TAREAS PROPUESTAS
• a. Según la respuesta de Benedicto XVI en el artículo, ¿qué cosas son lo importante cuando en la vida humana parece inevitable pelearse? Enuméralas todas.
• b. Contesta estas preguntas con datos del artículo:
(i) ¿Cuántos años tiene Anna Filippone?
(ii) ¿Cuántos habitantes tenía el pueblo donde Benedicto XVI cursó la escuela primaria?
(iii) ¿En qué lugar concedió la audiencia Benedicto XVI?
• c. Resume de forma más breve el párrafo del artículo que comienza con "En esta escuela, por tanto" y conserva sus datos principales.

Respuestas del Papa a preguntas de niños

papa-y-ninosEn una audiencia a la Obra para la Infancia Misionera

CIUDAD DEL VATICANO, martes, 1 junio 2009 (ZENIT.org).- Publicamos las preguntas que presentaron este sábado niños de la Obra para la Infancia Misionera y las respuestas espontáneas de Benedicto XVI durante la audiencia que les concedió en el Aula Pablo VI.

* * *

–Me llamo Anna Filippone, tengo doce años, soy monaguilla, vengo de Calabria, de la diócesis de Oppido Mamertina-Palmi. Papa Benedicto, mi amigo Giovanni tiene un papá italiano y una madre ecuatoriana y es muy feliz. ¿Crees que diferentes culturas un día podrán vivir sin pelearse en el nombre de Jesús?

–Benedicto XVI: He sabido que queréis saber cómo nosotros, cuando éramos niños, nos ayudábamos recíprocamente. Tengo que decir que viví los años de la escuela primaria en un pequeño pueblo de 400 habitantes, muy alejado de los grandes centros. Por tanto, éramos algo ingenuos y, en ese pueblo, había, por una parte agricultores muy ricos y otros menos ricos pero acomodados, por otra pobres empleados, artesanos. Nuestra familia, poco antes de que comenzara la escuela primaria, había llegado a este pueblo procedente de otro, y por tanto éramos algo extranjeros para ellos, incluso el dialecto era diferente.

En esta escuela, por tanto, se reflejaban situaciones sociales muy diferentes. Sin embargo, se daba una hermosa comunión entre nosotros. Me enseñaron su dialecto, que yo todavía no conocía. Colaboramos bien, y tengo que decir que en alguna ocasión naturalmente también me peleé, pero después nos reconciliamos y olvidamos lo que había sucedido. Esto me parece importante. A veces, en la vida humana parece inevitable pelearse; pero lo importante es, de todos modos, el arte de reconciliarse, el perdón, volver a comenzar de nuevo y no dejar la amargura en el alma.

ENTRADAS
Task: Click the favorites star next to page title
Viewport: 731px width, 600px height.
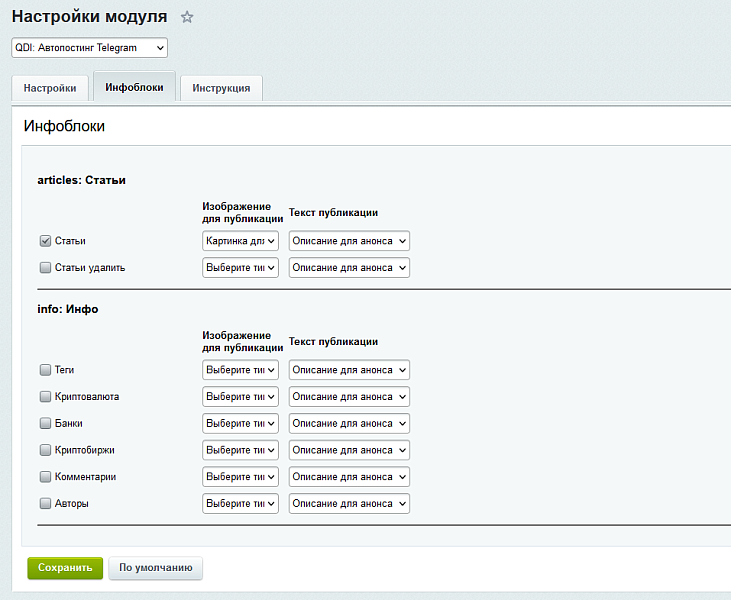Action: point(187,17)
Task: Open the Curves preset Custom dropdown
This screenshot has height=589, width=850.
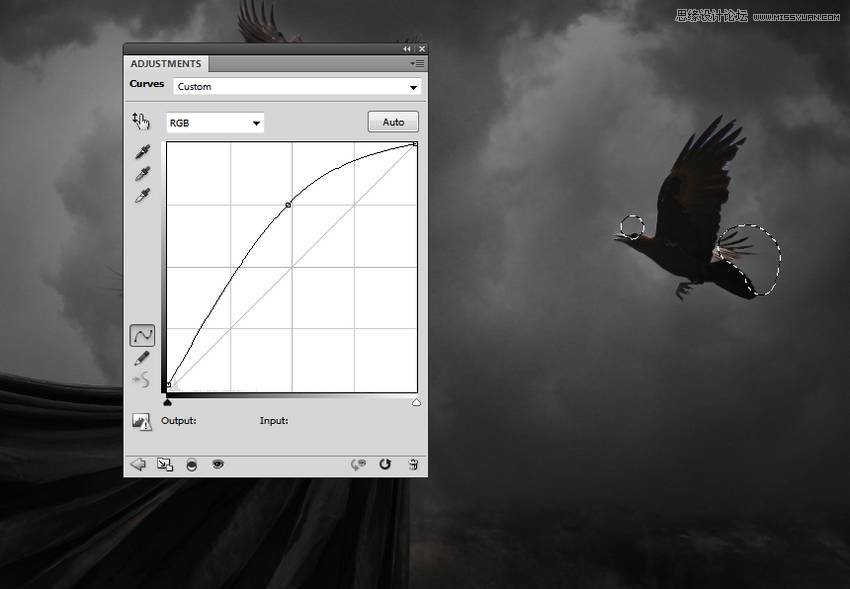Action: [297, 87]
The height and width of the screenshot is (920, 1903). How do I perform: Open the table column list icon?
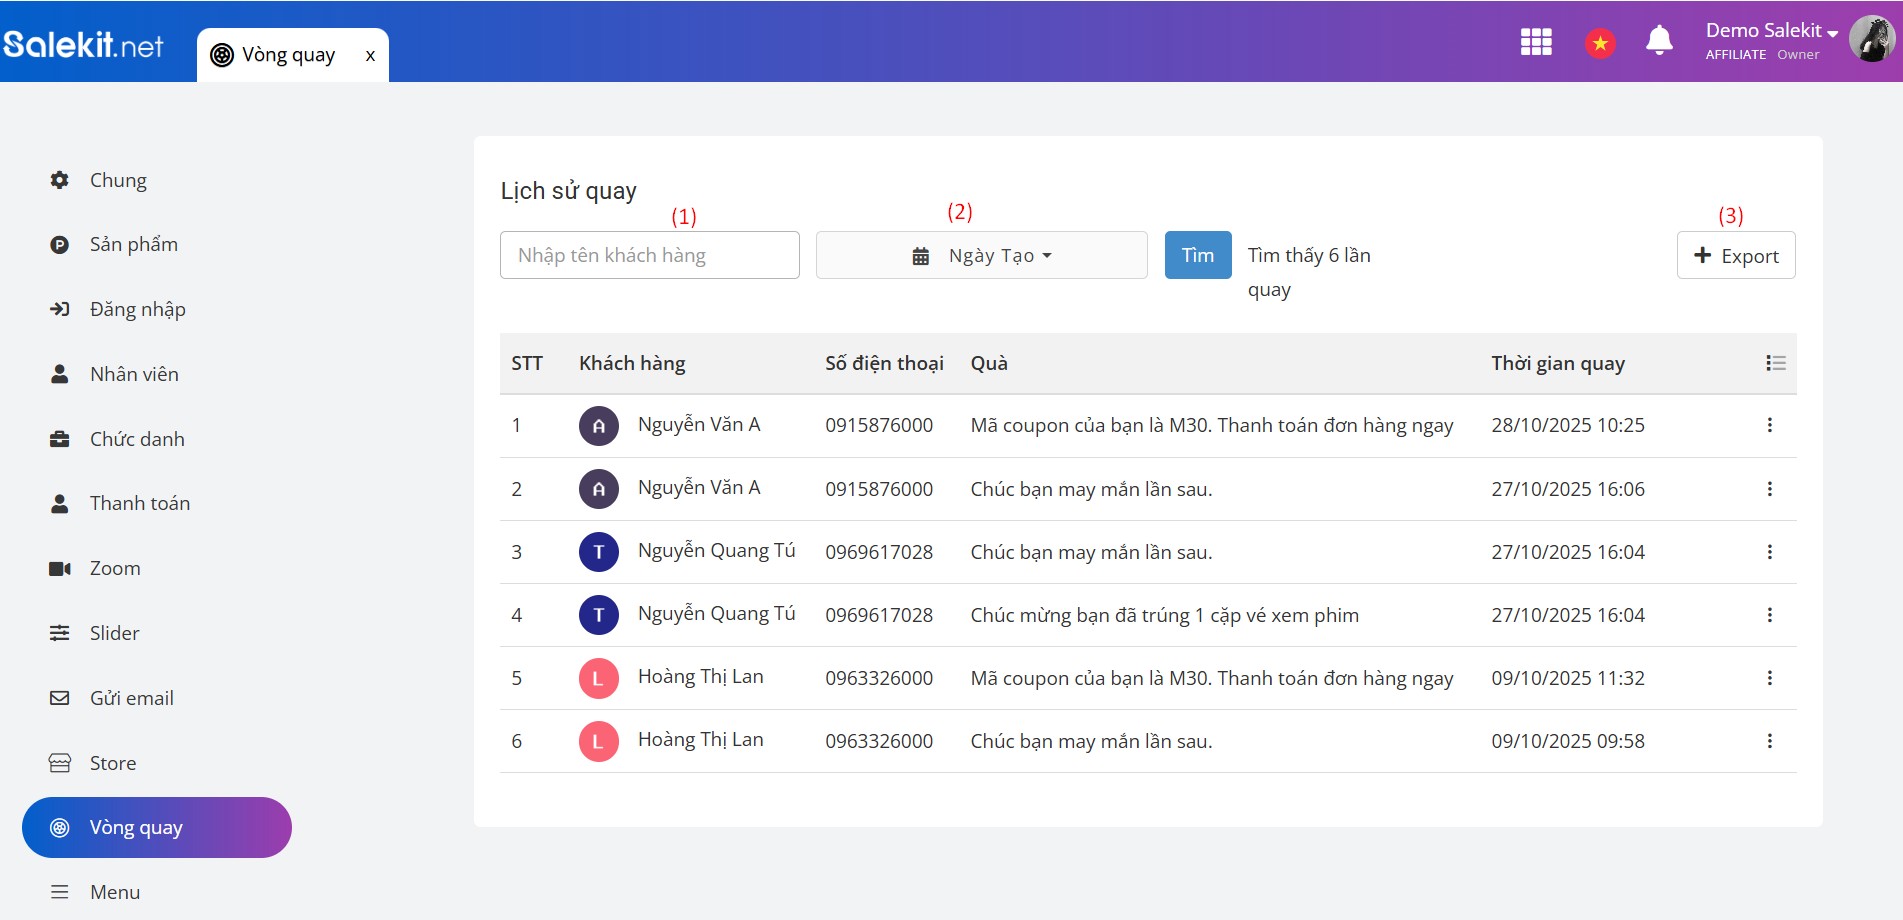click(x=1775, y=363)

LISTA DE SOLUCIONES
• a.
- El arte de reconciliarse
- El perdón
- Volver a comenzar de nuevo
- No dejar la amargura en el alma

• b.
(i) Doce años.
(ii) 400 habitantes.
(iii) En el Aula Pablo VI.

• c. En aquella escuela convivían situaciones sociales muy diferentes, pero entre los niños había una hermosa comunión. Le enseñaron su dialecto, que él aún no conocía, y colaboraron bien. Alguna vez se peleó, pero después se reconciliaron y olvidaron lo sucedido. Aunque pelearse parezca a veces inevitable, lo importante es reconciliarse, perdonar, volver a empezar y no dejar amargura en el alma.